Using AES with CBC mode to encrypt UTF-16 into UTF-16


I am using pycryptodome for encryption in my application. Part of the application requires me to open a file, encrypt the data in the file, and encrypt the file's name. I used the AES with CBC mode (since it's my preferred method when dealing with files), and the file encryption class works great:

class Cipher:
    def __init__(self, password: str, key: bytes = None):
        self.key = PBKDF2(password, key if key else password_as_key(password), dkLen=32)
        self.cipher = AES.new(self.key, AES.MODE_CBC, iv=get_random_bytes(16))

    def encrypt(self, data: bytes) -> bytes:
        return self.cipher.encrypt(pad(data, AES.block_size)) + self.cipher.iv

    # decryption is the same as encryption, but it's necessary to remove the IV before
    def decrypt(self, data: bytes) -> bytes:
        encrypted_data = data[:-16]
        iv = data[-16:]
        self.cipher = AES.new(self.key, AES.MODE_CBC, iv=iv)
        return unpad(self.cipher.decrypt(encrypted_data), AES.block_size)

I wanted to use this encryption for the name encryption as well, but there's an issue. When encrypting the file's name, I need the file to be saved on the file system, so i can't just save the name as a bunch of bytes. however, simply decoding the text isn't possible, since AES does a lot of byte shifting, so I can't make sure the file stays in any encodings, whether it'd be UTF-8, UTF-16 and even base64 (i tried them all, they all failed). so I'm wondering, is there any way to encrypt a string into a string in this case?

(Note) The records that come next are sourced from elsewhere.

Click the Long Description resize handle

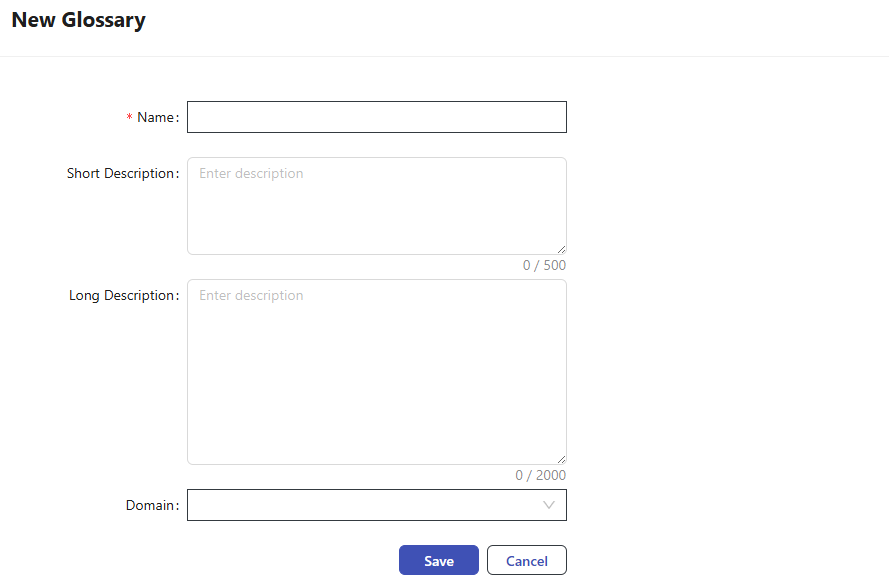[x=561, y=459]
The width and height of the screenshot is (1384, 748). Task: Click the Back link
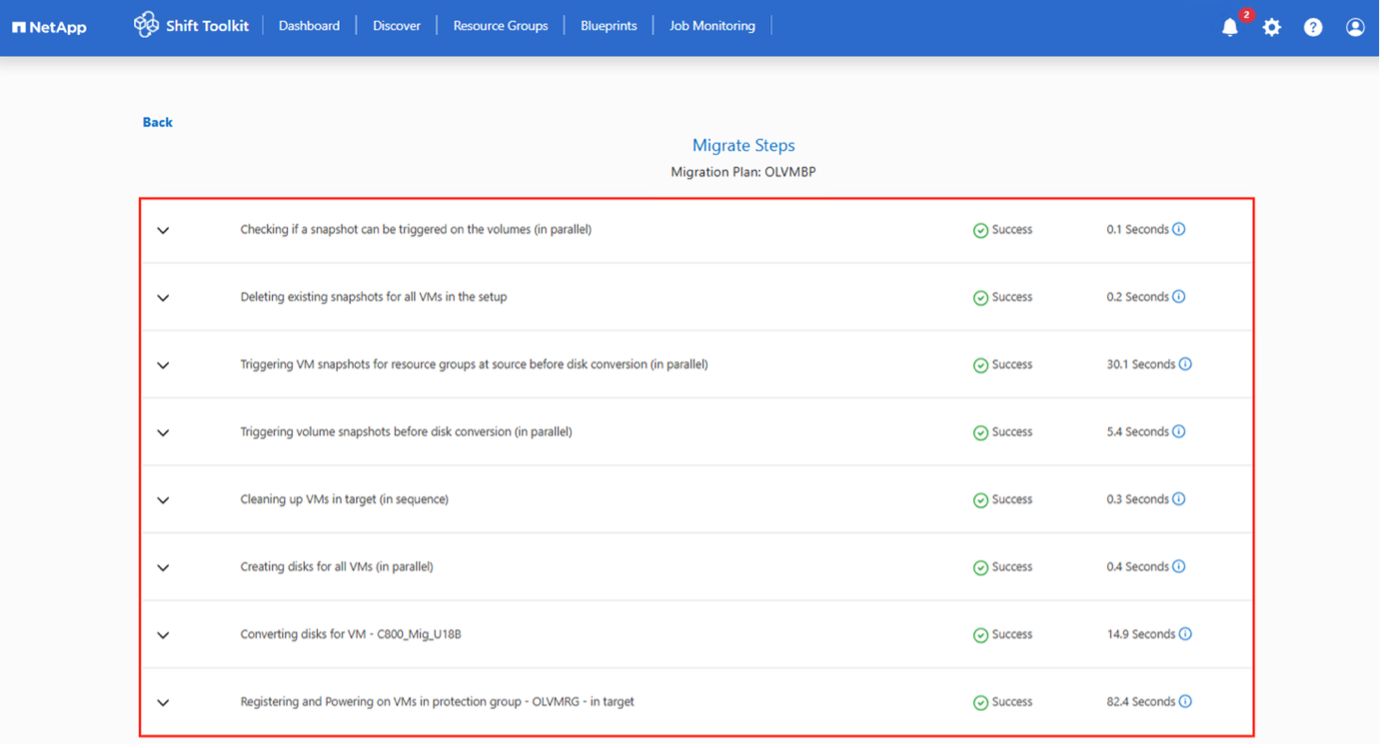click(157, 122)
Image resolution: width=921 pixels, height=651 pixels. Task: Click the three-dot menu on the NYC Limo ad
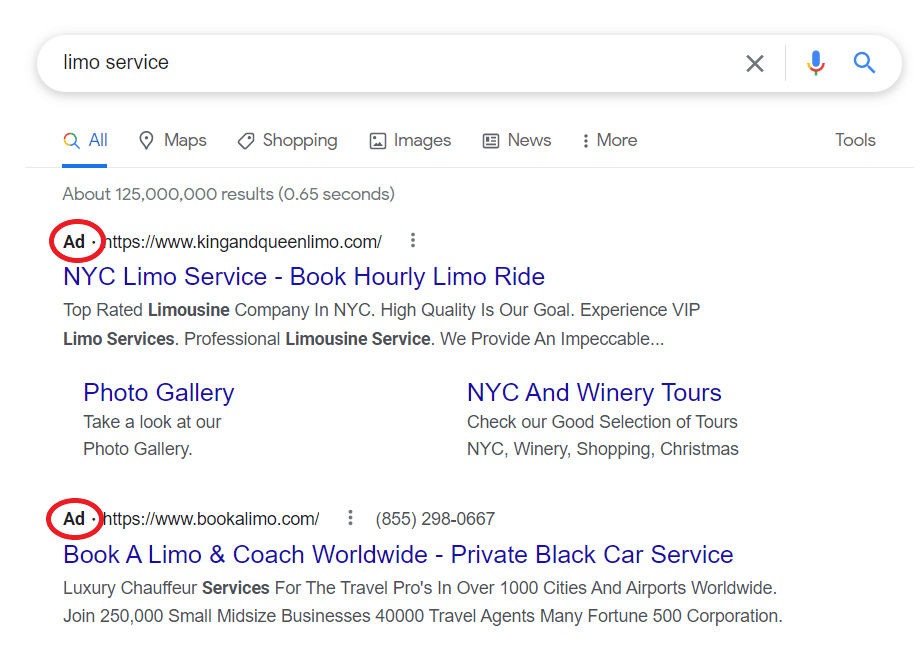coord(413,240)
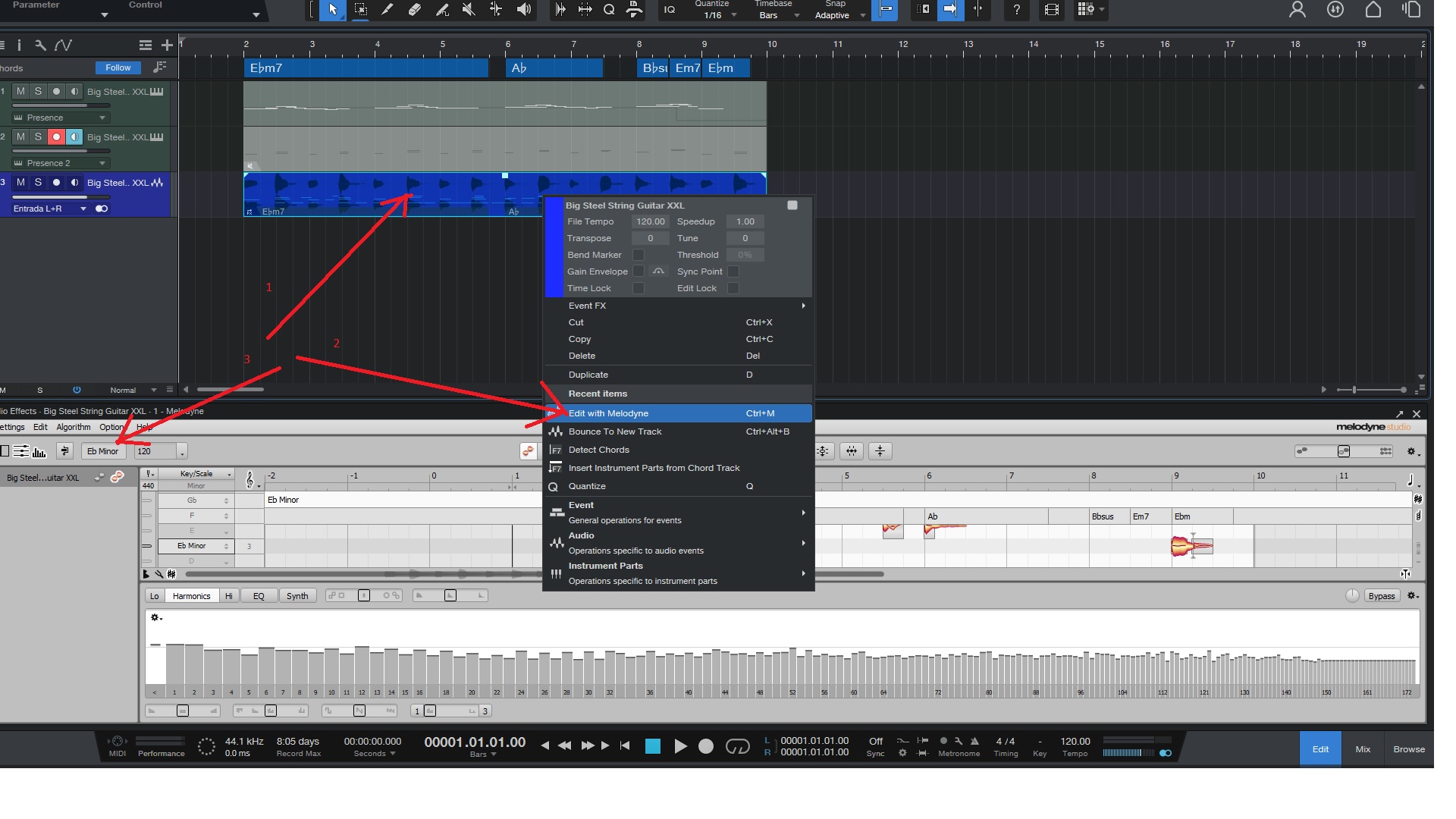The width and height of the screenshot is (1456, 819).
Task: Click the File Tempo 120.00 field
Action: [650, 221]
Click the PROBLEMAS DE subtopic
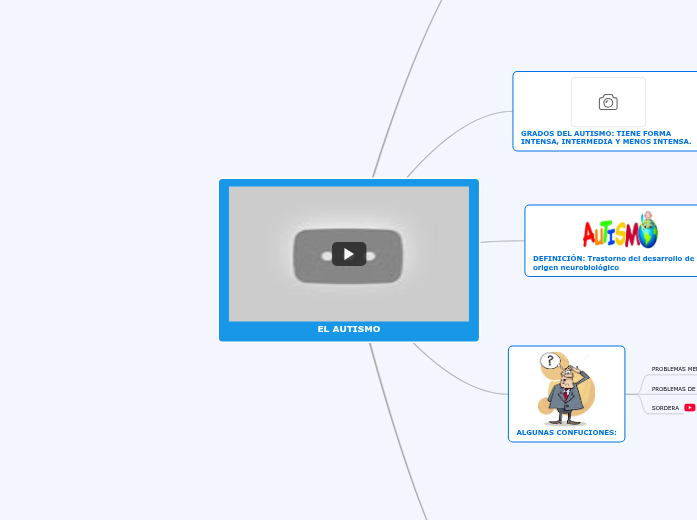This screenshot has width=697, height=520. 674,388
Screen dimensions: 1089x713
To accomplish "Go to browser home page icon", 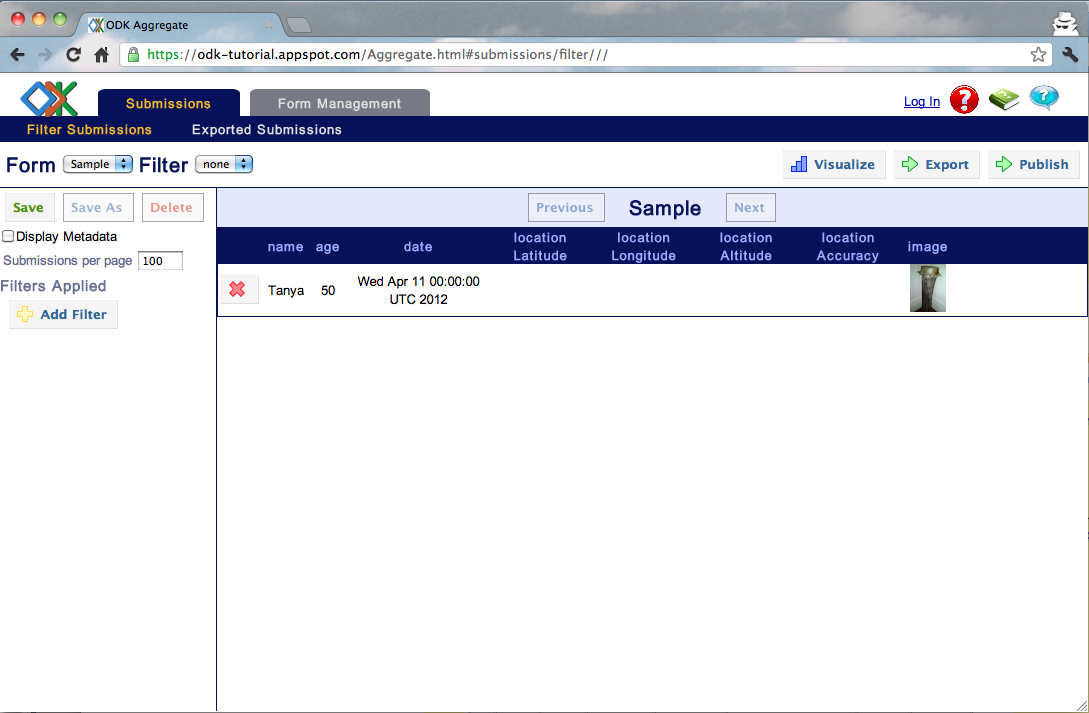I will coord(101,55).
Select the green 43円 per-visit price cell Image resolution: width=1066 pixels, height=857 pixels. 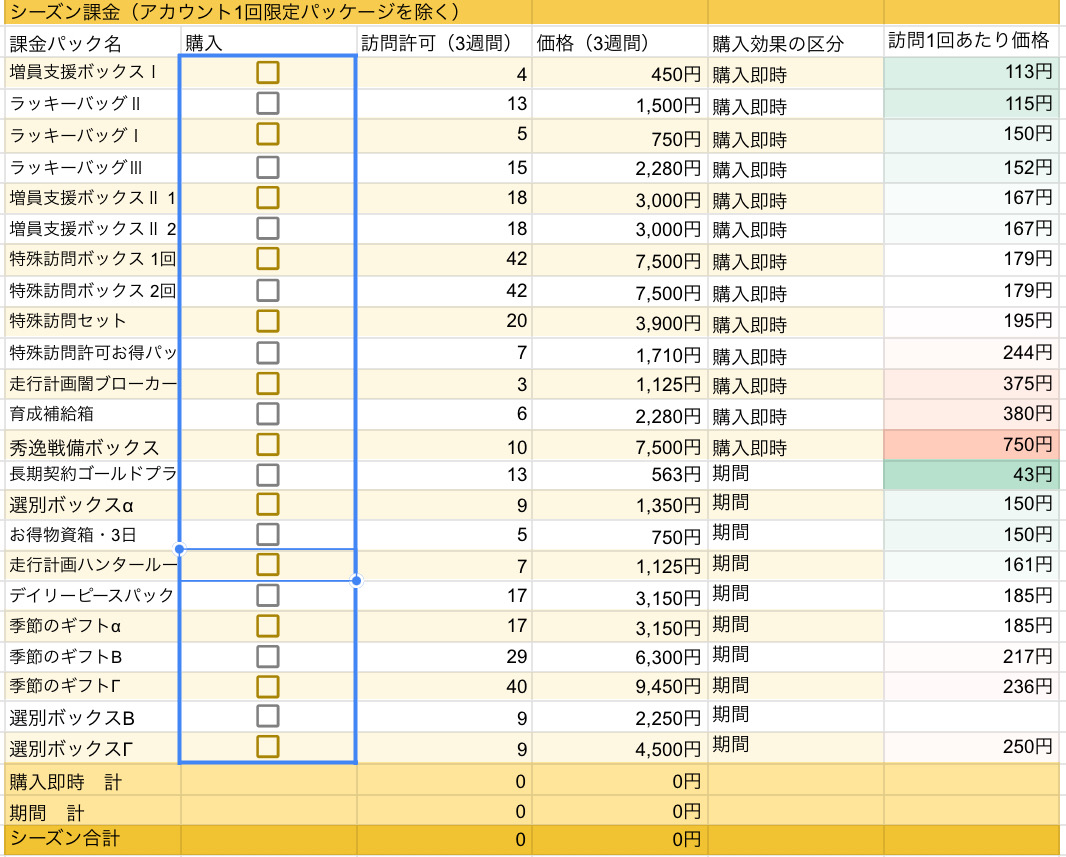click(970, 474)
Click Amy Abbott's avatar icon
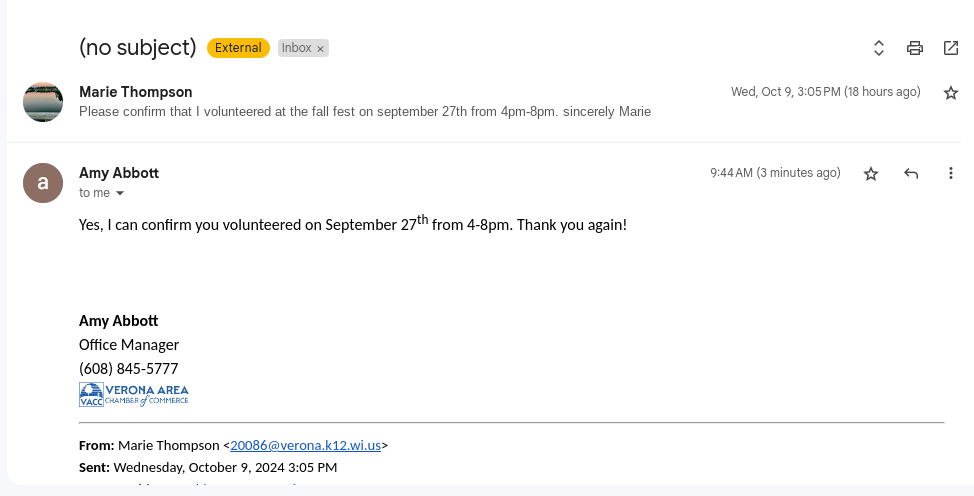Image resolution: width=974 pixels, height=496 pixels. point(43,183)
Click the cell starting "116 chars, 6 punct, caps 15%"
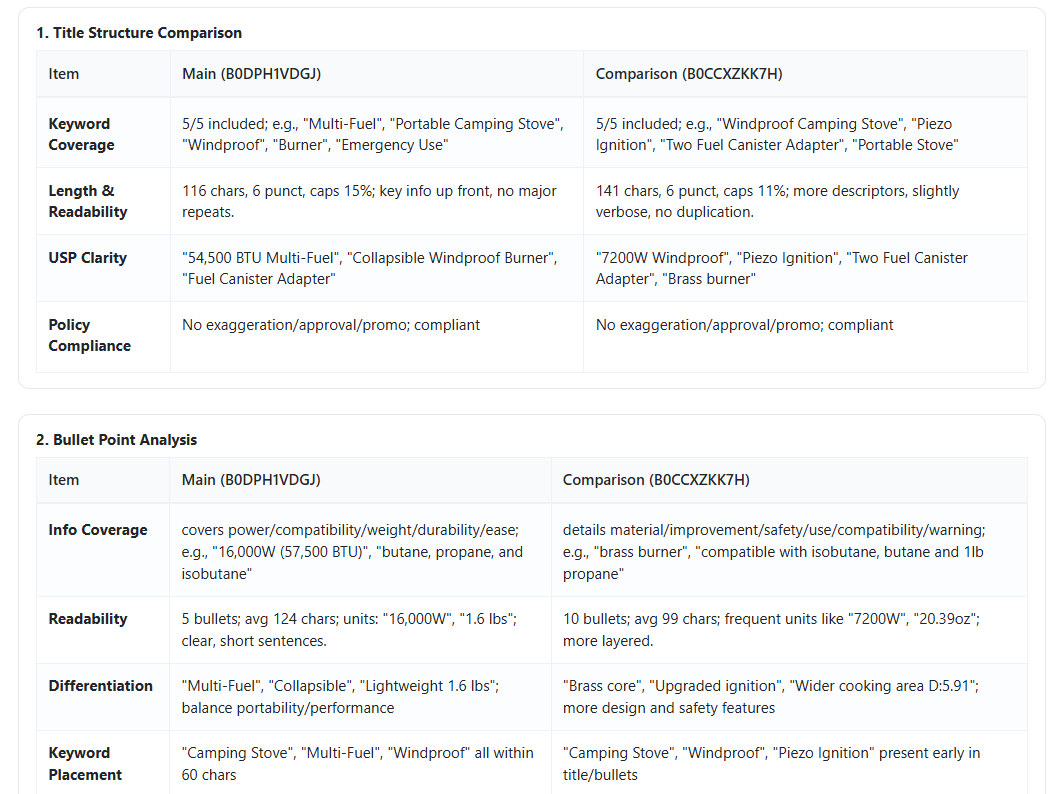Viewport: 1060px width, 794px height. point(369,201)
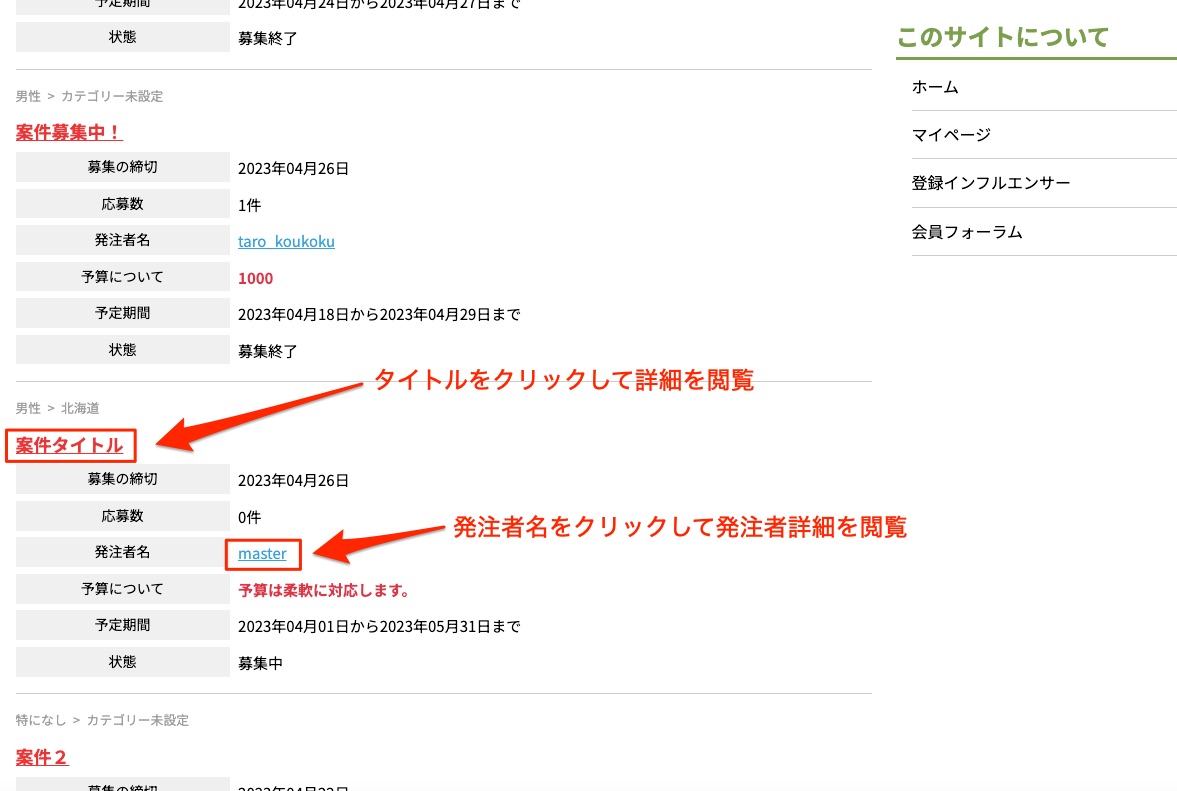The height and width of the screenshot is (791, 1177).
Task: Open the 案件２ listing title
Action: tap(42, 757)
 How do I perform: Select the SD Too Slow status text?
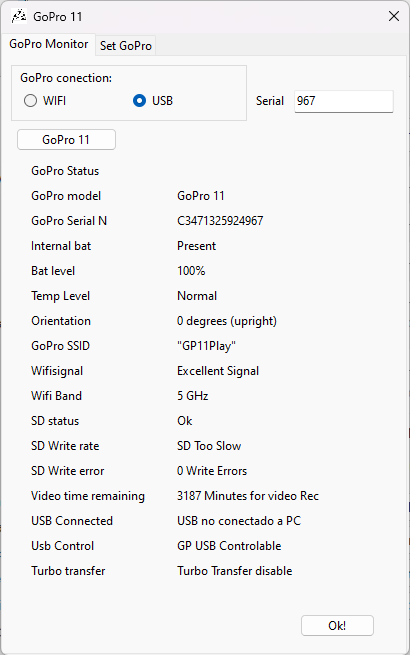[x=209, y=446]
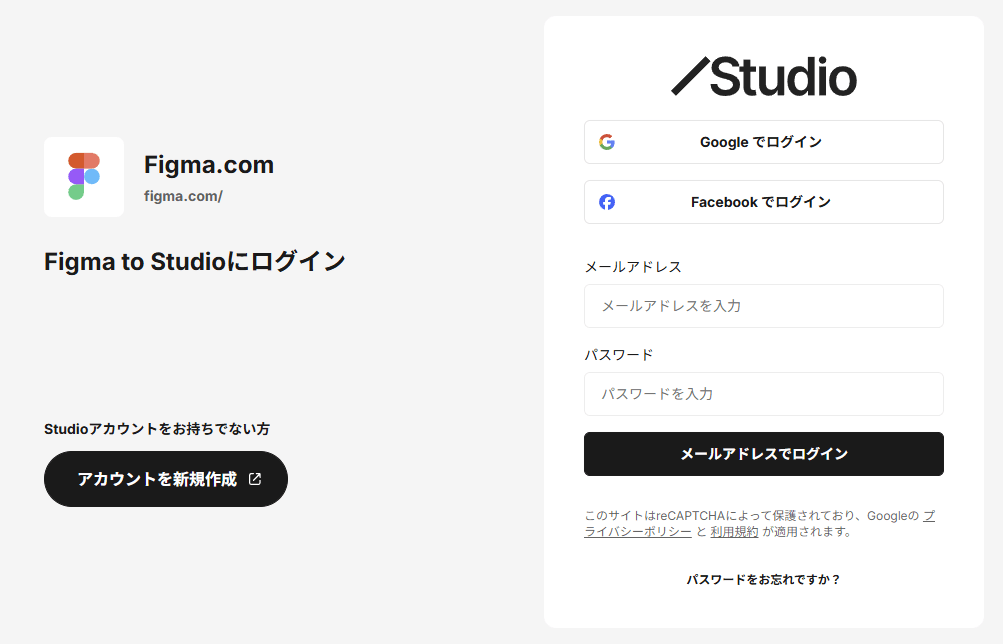This screenshot has width=1003, height=644.
Task: Create a new account via アカウントを新規作成
Action: (x=166, y=479)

Btw, I know I said in the title that I want to use AES with CBC mode to do the encryption, and this is still true. but if there's no other way to solve this problem, then I am fine with using other encryption methods, as long as they are as secure and fast as AES encryption.


Solution

  • There are no less than three options I can see:

    1. FPS or format preserving encryption: this is probably the option that most fits your requirements. It will encrypt a text using any alphabet to something with the same alphabet and size. The problem is that it is a pretty hard assignment and implementations of FPS such as FF1 and FF3 are not that common. FPS security is a tricky subject and it won't be as fast - but probably fast enough.

    2. CBC + base conversion: it is possible to encrypt using any scheme such as CBC and then to perform base conversion to indices within an alphabet that contains just those characters that are valid for a filename - possibly except the dot. This will expand the filename though as CBC has an overhead, and because the ciphertext is using all possible values for a byte.

      a. Base conversion can be tricky when used for larger ciphertext if you want to use all possible characters (for a specific OS); it takes a lot of CPU if not implemented right.

      b. To make it easier you can use base64url to encode the encrypted file name as suggested in the comments, e.g. to make it <base64offullfilename>.b64 but beware of size limitations for the filename & path.

    3. Store it as meta information: probably the easiest option is to store the filename as part of the ciphertext and then use a serial number or similar (e.g. encrypted_file_001.bin). You'd just have to distinguish the filename from the content if you do this. If you don't want to do this yourself you could put the file(s) in an archive and encrypt that.

    At this point you'll probably have to choose first before any implementation can be made. As the first one does require a lot of understanding, number two is quite a lot of work I'd suggest taking option 2b or 3.

    Remarks:

    • not all UTF-16 strings are valid filenames; things like colons and slashes are usually not put in filenames;
    • base64url is explicitly made to be safe to use for filenames as well.